Baroness Brown, Chair of the CCC’s Adaptation Committee, published a letter addressed to the Parliamentary Under-Secretary of State (Department for Environment, Food, and Rural Affairs), warning the UK must be prepared for at least 2°C of global warming by 2050, with the likelihood of 4°C by the end of the century. The committee said this would bring more frequent and intense droughts, floods, and heatwaves, severely testing the nation’s already stretched water systems.
The CCC admonished governments, saying “they have repeatedly failed on their ambitions to make the UK resilient to climate change.” Rising temperatures and shifting rainfall patterns could increase flood risks in winter while leaving reservoirs dangerously low in summer. Urban areas are to particularly face mounting threats from flash flooding, while rural regions may struggle with prolonged dry spells impacting agriculture and ecosystems.

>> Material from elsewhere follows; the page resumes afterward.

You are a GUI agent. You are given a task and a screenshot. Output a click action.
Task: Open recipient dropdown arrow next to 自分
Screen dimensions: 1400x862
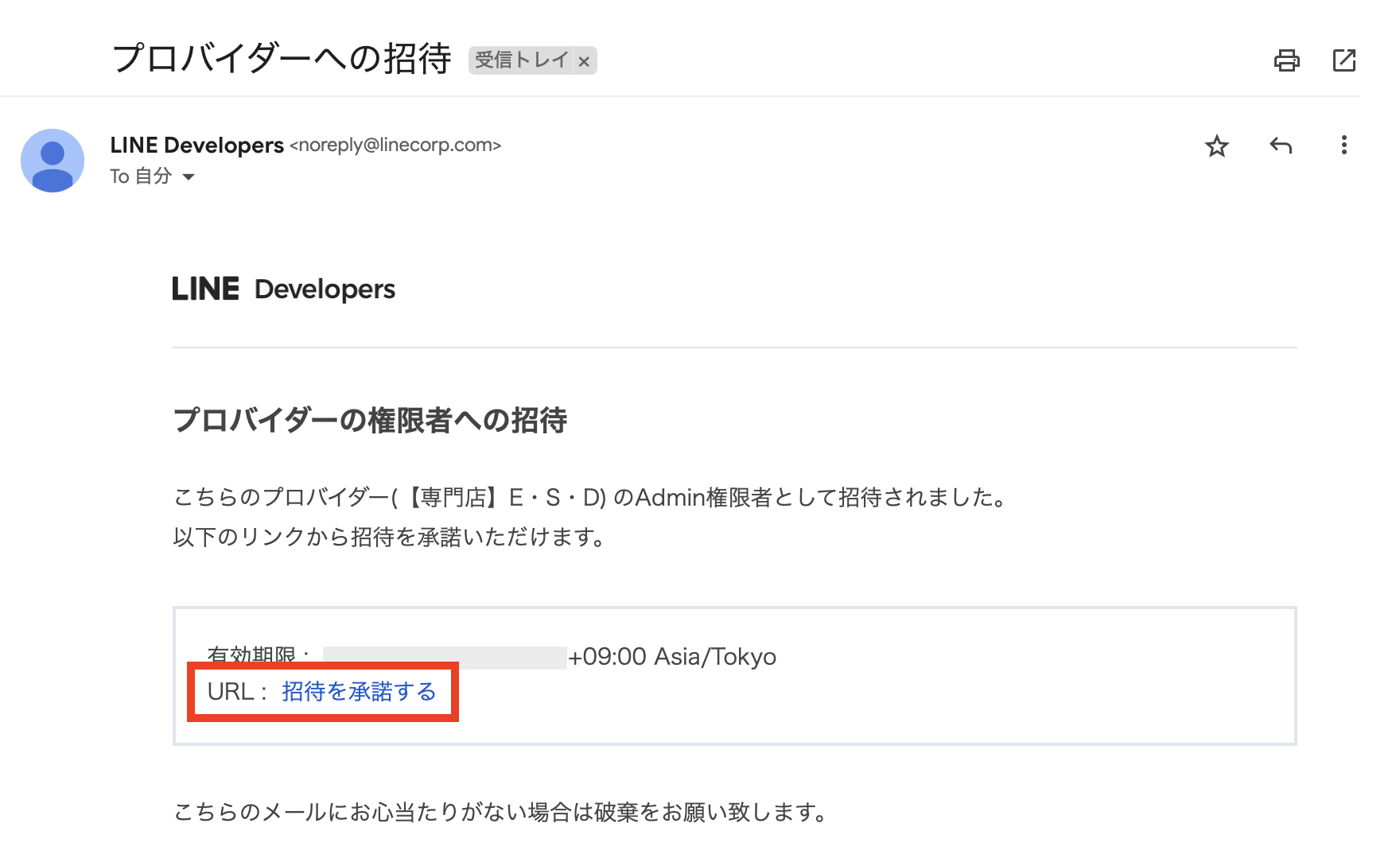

When the UK is likely to experience hot, dry summers along with an increase in the combined impacts from wet and windy conditions, the CCC believes it is both essential and urgent to see a strengthening of adaptation objectives. Peak rainfall averaged across the UK is expected to increase by up to 10-15% for the wettest days. Peak river flows will increase by up to 40% in some UK river catchments, and coastal cities will continue to experience the effects of sea level rises.